[Opening Records shown section]

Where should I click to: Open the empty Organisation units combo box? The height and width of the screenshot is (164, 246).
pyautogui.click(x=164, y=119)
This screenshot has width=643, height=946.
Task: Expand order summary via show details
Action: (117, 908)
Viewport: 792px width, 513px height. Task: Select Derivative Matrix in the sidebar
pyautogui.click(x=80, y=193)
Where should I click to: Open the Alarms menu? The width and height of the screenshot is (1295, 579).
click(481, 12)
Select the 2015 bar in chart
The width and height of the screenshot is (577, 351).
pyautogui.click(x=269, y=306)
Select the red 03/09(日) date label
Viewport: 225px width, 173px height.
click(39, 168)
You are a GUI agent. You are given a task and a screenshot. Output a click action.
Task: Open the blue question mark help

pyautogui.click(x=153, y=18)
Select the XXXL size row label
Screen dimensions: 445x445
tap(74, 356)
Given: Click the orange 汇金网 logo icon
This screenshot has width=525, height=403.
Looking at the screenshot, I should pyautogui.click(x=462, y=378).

[Closing Records shown section]
[Opening Records shown section]

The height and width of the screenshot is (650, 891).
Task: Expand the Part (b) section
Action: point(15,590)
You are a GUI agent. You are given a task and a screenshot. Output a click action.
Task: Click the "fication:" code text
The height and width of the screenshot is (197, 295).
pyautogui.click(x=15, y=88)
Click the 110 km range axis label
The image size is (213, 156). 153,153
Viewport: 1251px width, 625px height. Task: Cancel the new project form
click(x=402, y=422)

[Closing Records shown section]

[Task item]: Find the line with "Where should I click to: Open the empty" in the material above. Reproduce it and each line after it up to and including the line with "Given: Click the orange 汇金网 logo icon".

[Exercise result]:
Where should I click to: Open the empty Organisation units combo box? The height and width of the screenshot is (164, 246).
pyautogui.click(x=164, y=119)
This screenshot has width=643, height=946.
Task: Expand order summary via show details
Action: (117, 908)
Viewport: 792px width, 513px height. Task: Select Derivative Matrix in the sidebar
pyautogui.click(x=80, y=193)
Where should I click to: Open the Alarms menu? The width and height of the screenshot is (1295, 579).
click(481, 12)
Select the 2015 bar in chart
The width and height of the screenshot is (577, 351).
pyautogui.click(x=269, y=306)
Select the red 03/09(日) date label
Viewport: 225px width, 173px height.
click(39, 168)
You are a GUI agent. You are given a task and a screenshot. Output a click action.
Task: Open the blue question mark help

pyautogui.click(x=153, y=18)
Select the XXXL size row label
Screen dimensions: 445x445
tap(74, 356)
Given: Click the orange 汇金网 logo icon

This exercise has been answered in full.